Resting in the Promises Produces Work
God's gracious promises are the principle on which all our parental work rests. If God didn’t come through for us and bless our efforts with our children, our work would be entirely pointless. But because He promises to take our meager, fumbling efforts at daily obedience and multiply them, like He did with the loaves and fish, we have great confidence in teaching our children.
Wilson explains it best in this paragraph on the relationship between promises and work:
Now the scriptures are equally clear that the heart of covenant-keeping is promise-believing. This is why the Bible, from beginning to end, teaches the centrality of faith. But as it was with Abraham, promise-believing, or faith, without works is dead. Nowhere is this more important to understand than in the arduous task of bringing up our children in the Lord. To keep us from being overwhelmed by our responsibilities as parents, we must turn first to the promises of God that apply to us as parents.

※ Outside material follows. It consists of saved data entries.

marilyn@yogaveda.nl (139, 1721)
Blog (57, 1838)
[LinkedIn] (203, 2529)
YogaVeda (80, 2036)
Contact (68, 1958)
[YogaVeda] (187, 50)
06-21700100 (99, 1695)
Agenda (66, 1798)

It is a tragedy of monumental proportions that most modern Christian parents are not aware of the wonderful promises that God has made in His Word on the subject of child-rearing. But as we come to understand these promises, we will then rest in them, and that evangelical rest will result in godly, trusting, faithful parental work. Pg. 23, 24 (emphasis from author)I am understanding Wilson to mean that when we put faith in God's promises to prosper our work of teaching our children about Him, that faith will demonstrate itself by us doing the teaching--the hard work.